In 1756, an inventory of city households identified three individuals as innholders, three who sold liquor, two as tavernkeepers, five "dram" shops, and one meadhouse.

By the end of the War for Independence, a number of inns/taverns had dotted the road leading from Albany to Schenectady. By the 1790s, those establishments from Bromley's on upper Lion Street out to and beyond the "Five Mile Inn" of William Mc Kown were enumerated on the Albany census.

much more to follow about the 18th century - please bear with us!

We are finding that narratives describing the first and subsequent public establishments in Albany are scarce until the:

The Nineteenth Century

"In Albany there were many taverns and hotels. From early Dutch days, there was a settlement here, first known as Fort Orange. In colonial and later times, eight turnpikes passed through. One, the Catskill Turnpike, ran from Otsego Lake to the Susquehanna River, where a boat crossed to Wattle's Ferry on the opposite side. This name has long since been abandoned. An old military road ran from Lake George south to the Hudson River; Albany was, as mentioned, one terminus of the old Boston and Albany turnpike, so there were many travelers passing through the town.

The tavern/inn/boarding house of Englishman John Pye on the Watervliet road was a legendary establishment during the early 19th century.

In 1819, Benjamin Silliman, in his travels, describes crossing the Hudson six miles above Albany to Troy, on a ferryboat propelled by two horses, harnessed facing in opposite directions. The horses stood on the flat surface of a large, horizontal, solid-looking wheel, working it like a treadmill. This wheel was attached to two vertical wheels like paddles, which moved the boat.
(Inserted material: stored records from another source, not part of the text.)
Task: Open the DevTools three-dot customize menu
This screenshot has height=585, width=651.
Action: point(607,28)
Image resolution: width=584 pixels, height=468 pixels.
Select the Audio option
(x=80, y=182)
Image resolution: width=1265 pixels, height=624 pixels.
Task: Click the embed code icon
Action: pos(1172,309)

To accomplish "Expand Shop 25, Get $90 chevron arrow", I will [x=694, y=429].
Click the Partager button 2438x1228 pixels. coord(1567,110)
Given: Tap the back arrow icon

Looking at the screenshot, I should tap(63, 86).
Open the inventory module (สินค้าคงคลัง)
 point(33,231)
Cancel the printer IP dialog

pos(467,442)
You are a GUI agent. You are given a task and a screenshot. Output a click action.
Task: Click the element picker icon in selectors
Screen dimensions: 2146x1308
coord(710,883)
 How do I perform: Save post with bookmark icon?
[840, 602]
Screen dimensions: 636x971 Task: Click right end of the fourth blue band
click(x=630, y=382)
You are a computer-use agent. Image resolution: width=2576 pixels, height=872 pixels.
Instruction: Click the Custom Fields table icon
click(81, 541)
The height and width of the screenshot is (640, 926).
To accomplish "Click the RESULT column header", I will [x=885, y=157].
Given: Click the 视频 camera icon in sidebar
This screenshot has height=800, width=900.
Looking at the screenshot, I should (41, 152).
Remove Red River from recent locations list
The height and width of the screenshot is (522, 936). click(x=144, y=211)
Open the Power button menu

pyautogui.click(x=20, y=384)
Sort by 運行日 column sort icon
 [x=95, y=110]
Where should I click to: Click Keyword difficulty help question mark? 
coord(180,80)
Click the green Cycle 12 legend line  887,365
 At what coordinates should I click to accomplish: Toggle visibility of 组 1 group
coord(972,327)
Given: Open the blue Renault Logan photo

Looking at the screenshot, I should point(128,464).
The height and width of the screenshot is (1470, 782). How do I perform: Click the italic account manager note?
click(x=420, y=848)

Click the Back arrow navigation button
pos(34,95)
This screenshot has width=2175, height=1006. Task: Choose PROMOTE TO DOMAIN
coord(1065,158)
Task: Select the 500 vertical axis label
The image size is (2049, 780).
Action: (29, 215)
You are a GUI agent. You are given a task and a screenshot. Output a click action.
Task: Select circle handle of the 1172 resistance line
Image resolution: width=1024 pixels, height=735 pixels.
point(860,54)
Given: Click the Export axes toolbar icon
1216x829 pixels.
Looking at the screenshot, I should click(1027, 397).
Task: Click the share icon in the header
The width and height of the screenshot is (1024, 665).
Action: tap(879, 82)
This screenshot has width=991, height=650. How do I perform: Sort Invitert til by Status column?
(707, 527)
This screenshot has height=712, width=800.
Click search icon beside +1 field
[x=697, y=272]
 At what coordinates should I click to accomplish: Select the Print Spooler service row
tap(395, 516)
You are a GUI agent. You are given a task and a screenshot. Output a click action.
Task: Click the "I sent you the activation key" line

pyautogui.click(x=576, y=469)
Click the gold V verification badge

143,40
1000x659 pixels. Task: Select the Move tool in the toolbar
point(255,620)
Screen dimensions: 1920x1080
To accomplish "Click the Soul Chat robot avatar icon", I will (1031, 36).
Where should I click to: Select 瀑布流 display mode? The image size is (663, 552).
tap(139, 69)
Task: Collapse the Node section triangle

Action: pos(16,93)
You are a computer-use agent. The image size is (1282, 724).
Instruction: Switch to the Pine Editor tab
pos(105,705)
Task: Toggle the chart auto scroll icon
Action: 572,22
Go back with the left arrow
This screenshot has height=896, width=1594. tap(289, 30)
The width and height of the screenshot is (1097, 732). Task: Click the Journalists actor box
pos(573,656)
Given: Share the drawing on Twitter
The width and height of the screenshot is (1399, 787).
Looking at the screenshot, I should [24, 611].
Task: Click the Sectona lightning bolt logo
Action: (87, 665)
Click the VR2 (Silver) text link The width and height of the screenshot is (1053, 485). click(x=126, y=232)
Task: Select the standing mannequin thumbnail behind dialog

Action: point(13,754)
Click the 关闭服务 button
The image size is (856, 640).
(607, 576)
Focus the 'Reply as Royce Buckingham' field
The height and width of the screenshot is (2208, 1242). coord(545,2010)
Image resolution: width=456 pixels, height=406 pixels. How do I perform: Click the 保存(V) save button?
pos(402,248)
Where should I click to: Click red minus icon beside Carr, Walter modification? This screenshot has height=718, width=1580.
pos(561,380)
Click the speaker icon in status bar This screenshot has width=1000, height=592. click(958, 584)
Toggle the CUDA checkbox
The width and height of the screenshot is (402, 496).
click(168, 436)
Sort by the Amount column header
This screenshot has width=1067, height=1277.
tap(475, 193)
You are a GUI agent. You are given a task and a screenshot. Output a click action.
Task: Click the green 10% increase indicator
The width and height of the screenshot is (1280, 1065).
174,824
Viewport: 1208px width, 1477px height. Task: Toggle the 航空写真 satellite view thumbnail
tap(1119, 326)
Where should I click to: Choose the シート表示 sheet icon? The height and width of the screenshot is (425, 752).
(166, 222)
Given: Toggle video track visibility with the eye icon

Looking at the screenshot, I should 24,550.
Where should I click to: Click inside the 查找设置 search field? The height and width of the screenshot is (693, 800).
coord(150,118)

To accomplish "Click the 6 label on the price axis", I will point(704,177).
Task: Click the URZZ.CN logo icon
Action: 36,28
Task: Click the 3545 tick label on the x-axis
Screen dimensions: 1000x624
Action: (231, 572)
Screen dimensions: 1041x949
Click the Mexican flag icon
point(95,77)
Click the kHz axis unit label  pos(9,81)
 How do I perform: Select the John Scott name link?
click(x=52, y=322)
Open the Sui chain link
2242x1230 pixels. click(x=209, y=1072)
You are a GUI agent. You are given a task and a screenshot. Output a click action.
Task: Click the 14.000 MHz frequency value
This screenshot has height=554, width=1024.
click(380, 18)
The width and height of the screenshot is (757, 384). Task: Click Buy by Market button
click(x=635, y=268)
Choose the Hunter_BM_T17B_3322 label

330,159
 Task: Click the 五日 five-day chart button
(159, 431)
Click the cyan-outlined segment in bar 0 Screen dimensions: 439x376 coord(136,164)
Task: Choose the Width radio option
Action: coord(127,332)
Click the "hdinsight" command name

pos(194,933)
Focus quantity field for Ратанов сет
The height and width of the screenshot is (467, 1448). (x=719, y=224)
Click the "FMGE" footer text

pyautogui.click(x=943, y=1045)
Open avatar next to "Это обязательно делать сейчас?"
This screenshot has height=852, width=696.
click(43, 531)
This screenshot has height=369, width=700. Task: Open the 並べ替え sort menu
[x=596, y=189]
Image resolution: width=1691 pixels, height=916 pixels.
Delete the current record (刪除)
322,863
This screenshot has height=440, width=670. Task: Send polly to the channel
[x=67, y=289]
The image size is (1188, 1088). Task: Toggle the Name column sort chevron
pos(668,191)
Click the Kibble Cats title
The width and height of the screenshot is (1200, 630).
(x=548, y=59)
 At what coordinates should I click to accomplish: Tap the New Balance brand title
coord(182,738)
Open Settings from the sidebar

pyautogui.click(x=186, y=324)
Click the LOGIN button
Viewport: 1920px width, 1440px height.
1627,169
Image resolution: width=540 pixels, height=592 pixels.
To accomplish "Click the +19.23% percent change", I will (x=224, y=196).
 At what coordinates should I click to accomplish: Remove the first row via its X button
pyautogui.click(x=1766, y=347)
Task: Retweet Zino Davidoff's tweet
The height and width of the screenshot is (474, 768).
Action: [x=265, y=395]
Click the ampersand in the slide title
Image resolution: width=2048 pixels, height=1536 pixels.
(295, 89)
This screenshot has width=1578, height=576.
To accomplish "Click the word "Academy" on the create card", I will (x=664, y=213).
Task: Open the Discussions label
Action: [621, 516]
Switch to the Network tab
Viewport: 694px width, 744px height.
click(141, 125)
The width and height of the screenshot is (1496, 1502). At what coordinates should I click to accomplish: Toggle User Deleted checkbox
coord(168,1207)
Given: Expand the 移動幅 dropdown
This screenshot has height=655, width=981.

The invention of a man named Langdon, this must have been thought a marvelous successor to the old had-propelled dugouts or rowboat.

In his Stage Coach Traveling 46 Years Ago, Thurlow Weed (1870), tells how passengers in these stages frequently walked, or used rails to help extricate the coach from bad places along the road. Stage drivers of those days, he says, "were as peculiar, quaint and racy as those represented by the senior and junior Weller, in 'Pickwick Papers.'" Passengers also helped to pass the time by telling stories. The turnpike from Albany to Schenectady was opened in 1802, but a local line had then been in operation for nine years.

In 1809 there were two hundred and sixty-five taverns in Albany alone, but an early historian remarks that in 1803 there was only one tavern better than "such as no gentleman of the present day would put his foot in." This was the Tontine Coffee House on State Street, built in 1750 near the first house, which had been built by Mr. Gregory in 1650 [???]. One of his family kept the Tontine, which had no bar, liquor being sold only with meals. "All travelers of consequence, all foreigners of distinction," put up at the Tontine. John Lambert, an English traveler in 1807, writes of it: " We had excellent accommodation at Gregory's, which is equal to many of our hotels in London. At the better sort of American taverns or hotels, very excellent dinners are provided, between two and three o'clock. They breakfast at 8 o'clock upon rump steak, fish, eggs, and a variety of cakes, with tea or coffee. The last meal is at 7 in the evening, and consists of as substantial fare as the breakfast, with the addition of cold fowl, ham, etc." He gives the rates as from $1.50 to $2 a day. "Brandy, Hollands and spirits" were free, other liquors extra. He declares that "Americans live in a much more luxurious manner than we do, but their meals, I think, are composed of too great a variety, and of too many things to be conducive to health. Formerly, pies, puddings and cider used to grace the breakfast table, but they are now discarded from the gentler houses, and are found only in the small taverns and farm houses in the country."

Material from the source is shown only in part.